Anchors and retail mix

A strong anchor tenant mix reflects the needs of Empangeni’s diverse consumer base. Checkers FreshX and Shoprite anchor the food retail offer, alongside Woolworths, Boxer, Dis-Chem and Clicks. The fashion offering includes several prominent brands, and the mall introduces a number of retail firsts to Empangeni, including Crazy Plastic, Crazy Pets, Converse, and Polo.

Prince Buthelezi Mall also features a dedicated food court, banking facilities, and a large taxi rank, which contribute to its status as a community hub. “The taxi rank was an important planning consideration,” explains Lahaye, “It integrates with the existing public transport network and makes the centre accessible to a broad cross-section of the population, not only those with private vehicles.”

Ample free parking is provided for private car users, with the site layout designed to accommodate efficient traffic flow on what is one of Empangeni’s busiest intersections.

Community and economic investment

The development has prioritised the use of local contractors throughout the construction phase, with main contractor Ikotwe Construction leading delivery on site. This approach has contributed to job creation and skills development in the local economy during the construction period. Community investment continues into the operational phase through employment in the centre’s retail and service businesses.

The co-owners upgraded major roads around the mall to improve access and manage the increased traffic volumes generated by a regional centre of this scale.

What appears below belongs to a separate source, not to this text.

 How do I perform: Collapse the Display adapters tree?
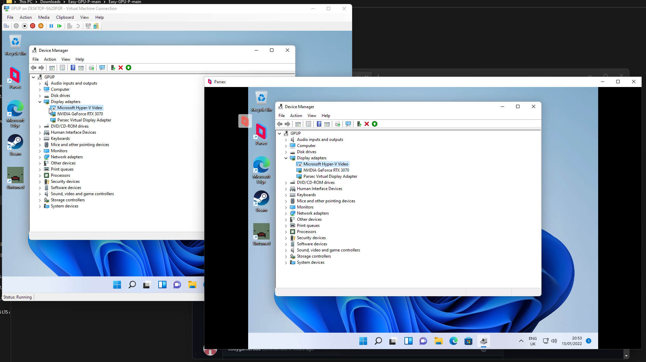click(286, 158)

This infrastructure investment extends the benefit of the development beyond the mall itself, improving conditions on key routes that serve the broader Empangeni area.

The name Prince Buthelezi Mall is itself a mark of the development’s anchoring in local identity and history. It connects the centre to the legacy of Prince Mangosuthu Buthelezi, one of KwaZulu-Natal’s most significant political and cultural figures, and signals an intention to create something that the community can claim as its own.

A new benchmark for the region

Prince Buthelezi Mall represents the kind of investment in retail infrastructure that secondary cities like Empangeni need. For MDS Architecture, the project is an opportunity to demonstrate that regional retail design does not have to be generic and that it is possible to build a commercially viable, well-functioning shopping centre that also reflects and respects the character of its context.

“There is a tendency in retail architecture to default to a formula,” says Lahaye. “What we tried to do here is take the formula and push it in a direction that makes sense for this specific place. The design is not complicated but restrained and purposeful. We think it will resonate with the people who gather here.”

With the major anchors in place and the full retail mix trading, Prince Buthelezi Mall is a building that is as much a part of the town as the landscape it draws from.